MCFRS News Release
Prevent Fires - Save Lives - Here's How
Several Multiple Residential Fire Fatalities a Cause for Alarm
A Montgomery County house fire early in the morning of May 7, 2007 killed an elderly couple in their home in Kensington, Maryland.
Six people were killed in a Baltimore row house fire this week on May 22. Detroit is reporting its seventh fire fatality in the city in five days. Saginaw, Michigan is mourning the death of a man and five children killed in a house fire early Thursday, May 24. Two weeks ago, a Kentucky mom and her two children perished in a blaze. Locally on the same day, May 23, a 47 year old woman died in a townhouse fire in Fairfax County, Virginia and 83 year old woman died in a house fire in Howard County, Maryland.
The U.S. Fire Administration cites the following statistics:
- Eighty-two percent of all fire deaths occur in the home.
- Having a working smoke alarm doubles your chance of surviving a home fire.
- Nearly one-third of the residential fires occur in homes with no smoke alarms.
- About two-fifths of residential fire fatalities occur in homes with no smoke alarms.
The International Association of Fire Chiefs is appealing for something to done this holiday weekend. "Something has to be done. Someway, somehow, we have to get the word out to people to protect themselves. We now have more protection available for our homes than ever before and yet people are losing their lives because they are not taking this protection seriously," said International Association of Fire Chiefs President, Chief Jim Harmes.
Montgomery County Fire Chief Tom Carr says, "Any loss of life is tragic, but it is even more so when that death could have been prevented. Prevention and home safety first is what needs our focus. Since the beginning of 2005, up to the present, we have had thirteen (13) fire-related deaths in Montgomery County," he adds, "and twelve out of the thirteen victims were over the age of 75." About a year ago, as a result of this disturbing trend in Montgomery County, a Senior Citizen Fire Safety Task Force has been established.

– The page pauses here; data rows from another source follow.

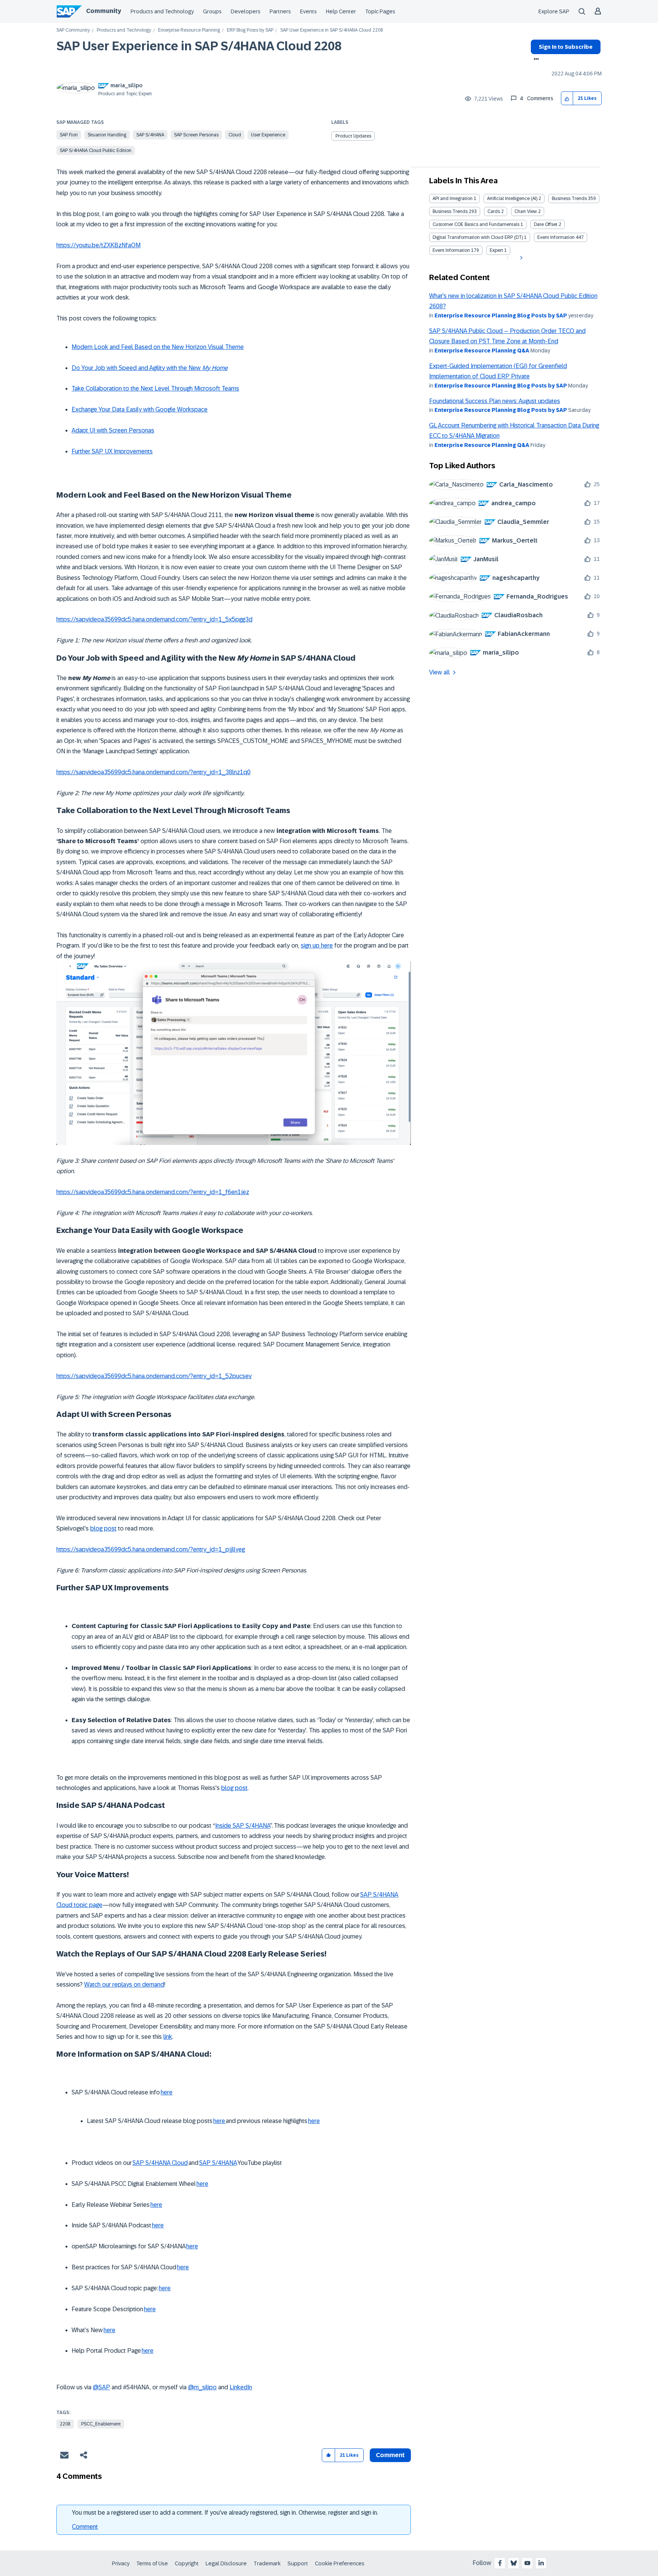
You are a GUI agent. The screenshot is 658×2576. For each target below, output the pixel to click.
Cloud (234, 135)
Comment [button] (390, 2455)
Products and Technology (162, 11)
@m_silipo (202, 2387)
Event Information (556, 237)
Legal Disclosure (226, 2563)
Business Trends (569, 198)
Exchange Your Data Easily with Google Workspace (140, 409)
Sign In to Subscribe (566, 47)
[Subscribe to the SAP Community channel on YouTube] (527, 2563)
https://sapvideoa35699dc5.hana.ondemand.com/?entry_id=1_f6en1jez (152, 1192)
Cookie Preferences (339, 2563)
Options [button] (535, 60)
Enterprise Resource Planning (189, 30)
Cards (493, 211)
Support (297, 2563)
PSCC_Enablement (101, 2424)
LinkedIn (241, 2387)
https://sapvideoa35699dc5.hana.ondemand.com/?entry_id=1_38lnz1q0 (153, 772)
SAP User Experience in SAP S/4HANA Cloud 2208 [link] (331, 30)
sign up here (317, 945)
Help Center (341, 11)
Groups (212, 11)
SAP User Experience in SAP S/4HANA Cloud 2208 (199, 46)
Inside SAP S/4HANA (242, 1825)
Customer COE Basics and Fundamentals (476, 224)
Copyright (187, 2563)
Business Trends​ (450, 211)
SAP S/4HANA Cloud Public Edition (95, 150)
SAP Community (73, 30)
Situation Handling (107, 135)
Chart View (525, 211)
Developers (245, 11)
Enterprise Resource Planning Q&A (481, 350)
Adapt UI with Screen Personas (113, 430)
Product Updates (353, 136)
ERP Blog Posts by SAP (250, 30)
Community (103, 11)
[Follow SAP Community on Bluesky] (514, 2563)
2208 (65, 2424)
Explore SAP (553, 11)
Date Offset (545, 224)
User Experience (268, 135)
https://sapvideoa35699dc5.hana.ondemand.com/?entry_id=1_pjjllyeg (150, 1549)
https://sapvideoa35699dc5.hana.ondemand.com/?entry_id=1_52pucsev (154, 1376)
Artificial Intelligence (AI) (512, 198)
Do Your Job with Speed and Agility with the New (150, 368)
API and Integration (453, 198)
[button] (567, 98)
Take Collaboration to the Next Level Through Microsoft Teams (155, 388)
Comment (85, 2526)
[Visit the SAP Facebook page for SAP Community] (500, 2563)
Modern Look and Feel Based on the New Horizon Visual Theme (158, 347)
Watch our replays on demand (124, 1984)
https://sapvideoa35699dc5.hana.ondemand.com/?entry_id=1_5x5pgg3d (154, 619)
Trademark (267, 2563)
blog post (103, 1528)
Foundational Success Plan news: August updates (494, 401)
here (166, 2092)
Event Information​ (451, 250)
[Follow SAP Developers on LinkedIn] (541, 2563)
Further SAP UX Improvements (112, 451)
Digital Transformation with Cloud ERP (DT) (478, 237)
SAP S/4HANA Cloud (160, 2163)
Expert (496, 250)
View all (439, 672)
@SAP (101, 2387)
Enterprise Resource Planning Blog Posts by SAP (500, 315)
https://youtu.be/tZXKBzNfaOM (98, 245)
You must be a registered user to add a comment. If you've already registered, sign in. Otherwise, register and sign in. (225, 2512)
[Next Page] (520, 258)
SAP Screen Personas (196, 135)
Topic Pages (380, 11)
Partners (280, 11)
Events (308, 11)
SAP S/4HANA (150, 135)
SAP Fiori (69, 135)
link (167, 2036)
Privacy (120, 2563)
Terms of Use (152, 2563)
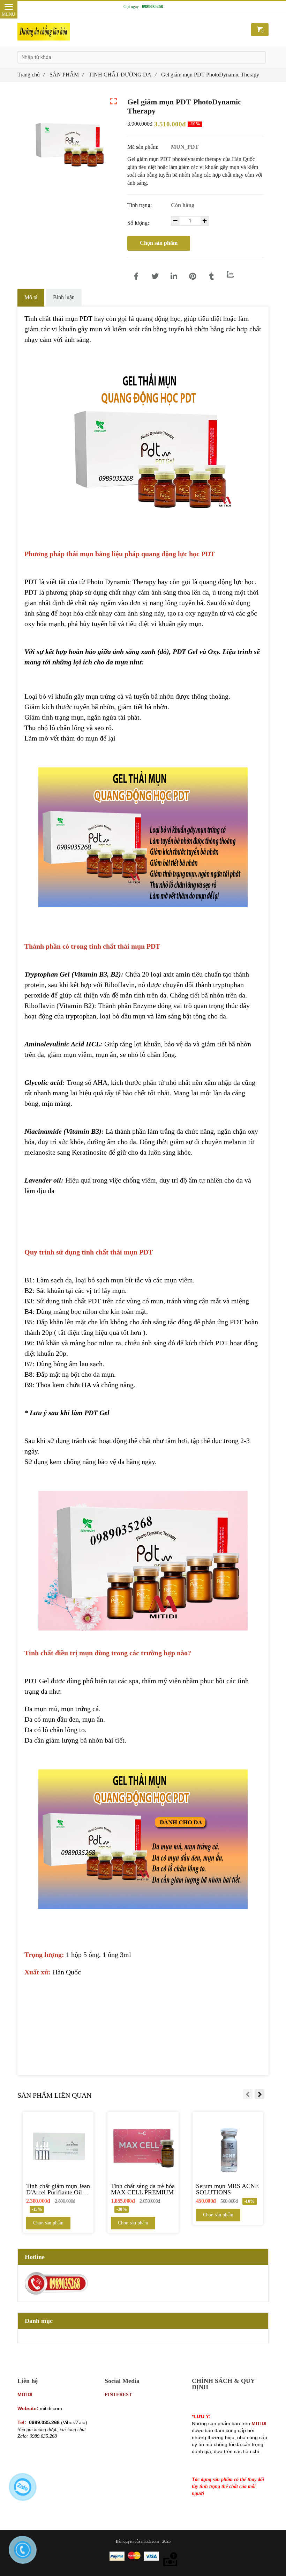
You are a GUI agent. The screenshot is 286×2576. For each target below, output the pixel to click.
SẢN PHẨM (67, 75)
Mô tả (30, 297)
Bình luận (64, 297)
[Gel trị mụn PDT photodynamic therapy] (136, 277)
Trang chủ (31, 75)
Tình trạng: (140, 205)
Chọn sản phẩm (159, 243)
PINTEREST (118, 2394)
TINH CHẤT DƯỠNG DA (122, 75)
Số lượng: (138, 223)
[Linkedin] (174, 277)
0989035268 (152, 6)
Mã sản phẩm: (143, 147)
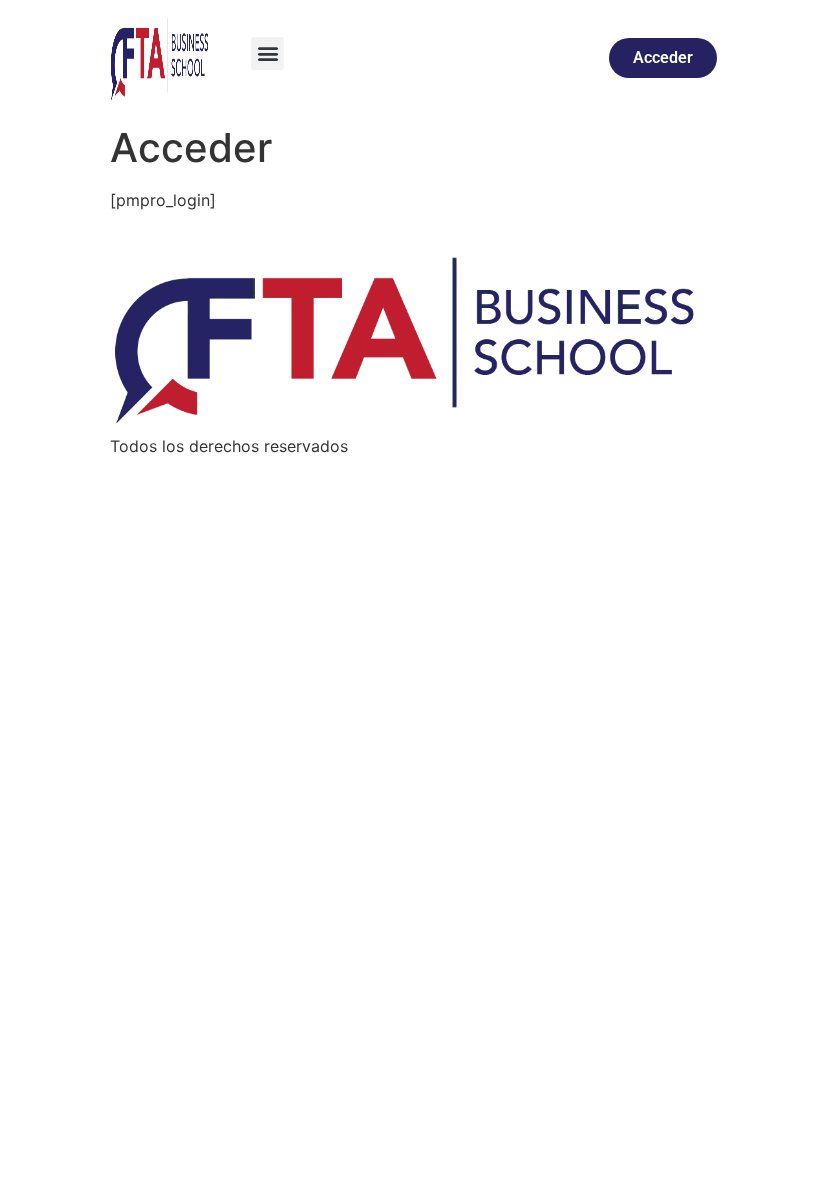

Even though Montgomery County has one of the lowest fire death rates, per capita, in the State of Maryland, in order to address the increasing death rate among seniors in fires, Montgomery County Executive Isiah Leggett and County Fire Chief Tom Carr look forward to a Senior Citizen Fire Safety Task Force report charged with making recommendations to help solve issue of seniors dying in fires. Chief Carr noted, "The Senior Citizen Fire Safety Task Force has a number of good people working hard to address this specific problem and troubling trend." The report is due to be presented in June.
Some recent incidents resulted in notable damage and major disruption while others were discovered early and managed easily. Human factors, including appropriate and sometimes inappropriate human response to these factors affected the outcomes, some positive and dramatic, others not so good.
There are time-tested ways to prevent and survive a fire. It's not a question of luck. It's a matter of planning ahead.
Remember - the message is simple:
- Develop an Escape Plan
- Identify two ways out of each room in your home, identify a meeting place for your family outside, practice your plan at least twice a year when you change your clock. Once Outside - Account for all family members at your designated meeting place, call 911 from a safe location, never go back inside a burning building for any reason.
- Working Smoke Alarms Save Lives
- Ensure you have a working smoke alarm on each floor of your home, additional smoke alarms can be placed in sleeping and kitchen areas, test your smoke alarms monthly, change the battery when you change your clock twice a year, if your smoke alarms are powered by your homes electrical system consider installing battery powered smoke alarms as a back up in case of a power outage.
For a free home safety evaluation in Montgomery County call the hotline at 240.777.2276 to schedule a time.
- Kitchen Fires.
- Most kitchen fires occur because food is left unattended on the stove or in the oven. If you must leave the kitchen while cooking, take a spoon or potholder with you to remind you to return to the kitchen. Never cook with loose, dangling sleeves that can ignite easily. Heat cooking oils gradually and use extra caution when deep-frying. If a fire breaks out in a pan, put a lid on the pan. Never throw water on a grease fire. Check appliances for cleanliness and wear and tear.
- We prefer that you don't smoke at all, but if you must - Don't leave smoking materials unattended. Use "safety ashtrays" with wide lips. Empty all ashtrays into the toilet or a metal container every night before going to bed. Never smoke in bed. Don't smoke when drowsy.
- Keep burning candles out of children's and pet's reach; keep matches and lighters out of sight and locked away. Make sure they are in stable holders. Do not leave candles unattended - especially around children or pets. Do not place candles near draperies or anything that might easily catch fire. Make sure you put out candles when you go to bed or leave the home.